## Aim of the exercise
Because the copy must hold no pictures, return the data below with all of its words intact.

======

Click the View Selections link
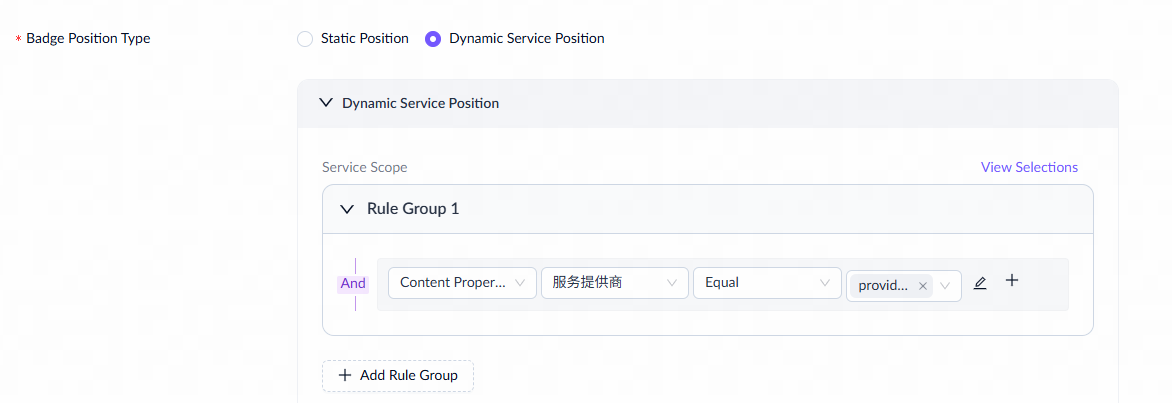This screenshot has width=1172, height=403. click(1029, 167)
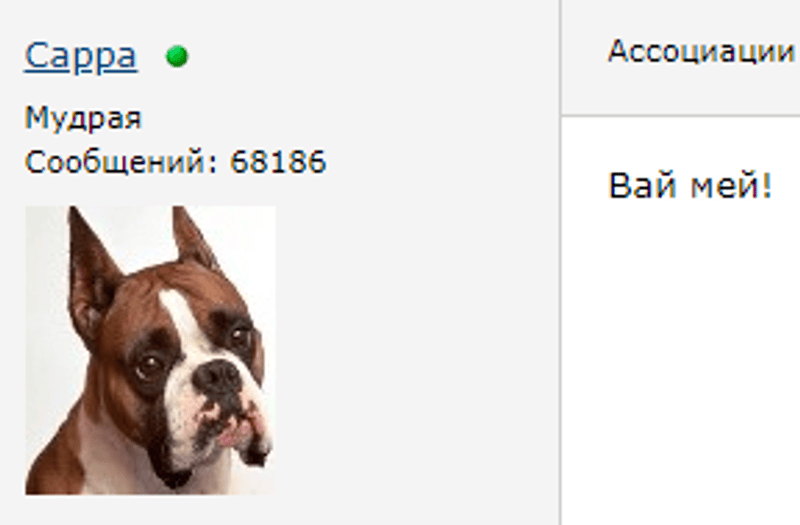Viewport: 800px width, 525px height.
Task: Click the Сообщений post count label
Action: click(121, 162)
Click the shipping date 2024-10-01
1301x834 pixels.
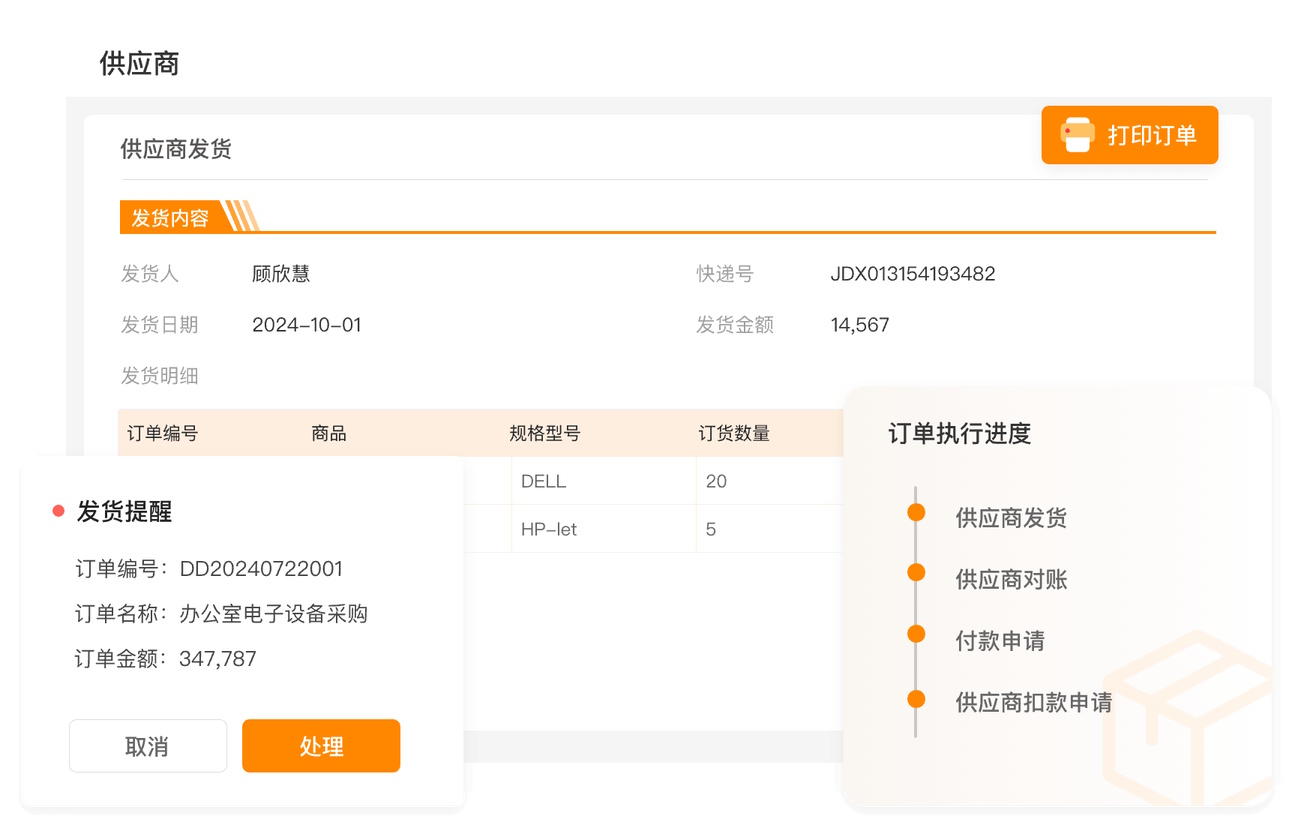306,325
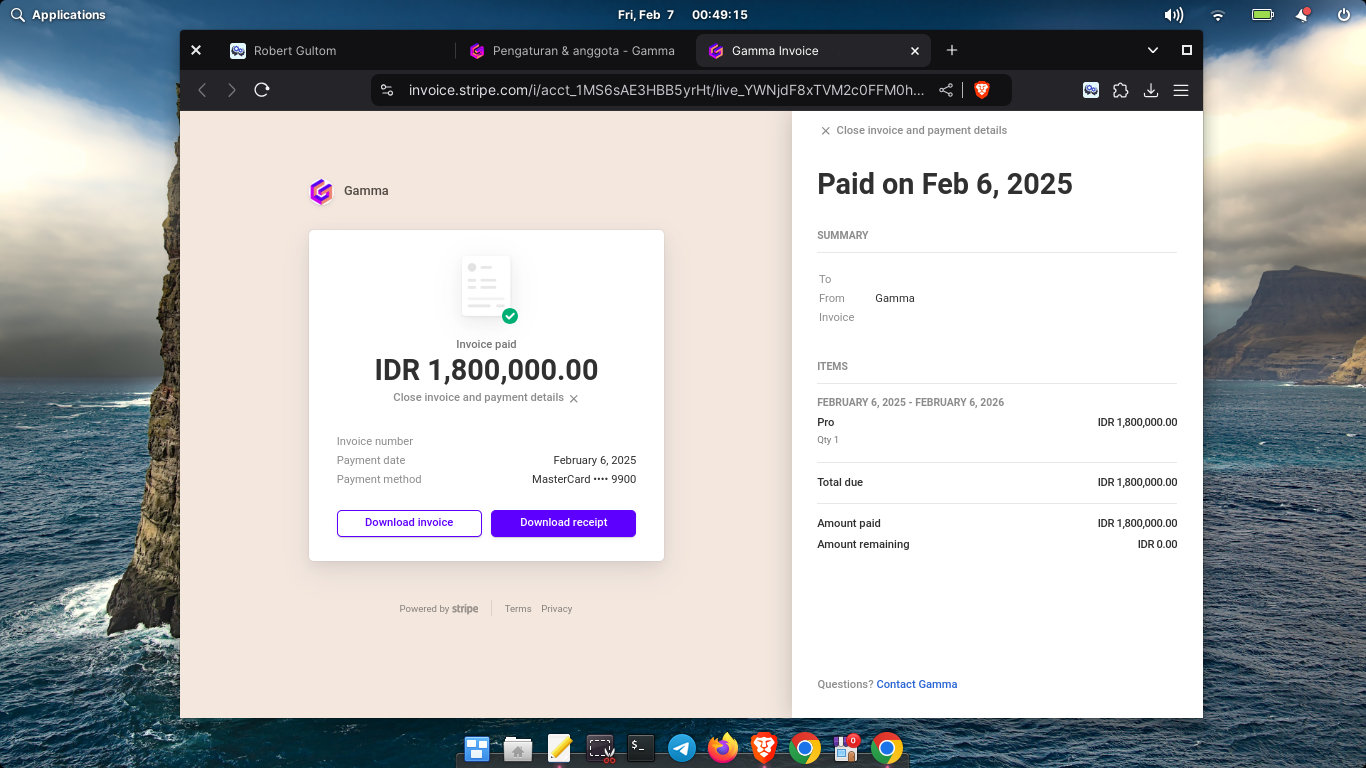This screenshot has width=1366, height=768.
Task: Open the browser extensions puzzle icon
Action: pyautogui.click(x=1121, y=90)
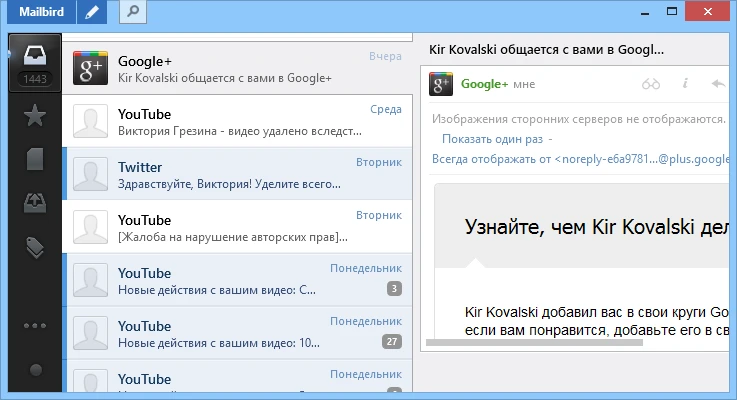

======

## Response to the task
Click the View Selections link
This screenshot has width=1172, height=403. click(1029, 167)
Viewport: 800px width, 525px height.
Task: Click the Сообщений post count label
Action: click(121, 162)
Click the shipping date 2024-10-01
1301x834 pixels.
306,325
This screenshot has width=1366, height=768.
Task: Open the browser extensions puzzle icon
Action: pyautogui.click(x=1121, y=90)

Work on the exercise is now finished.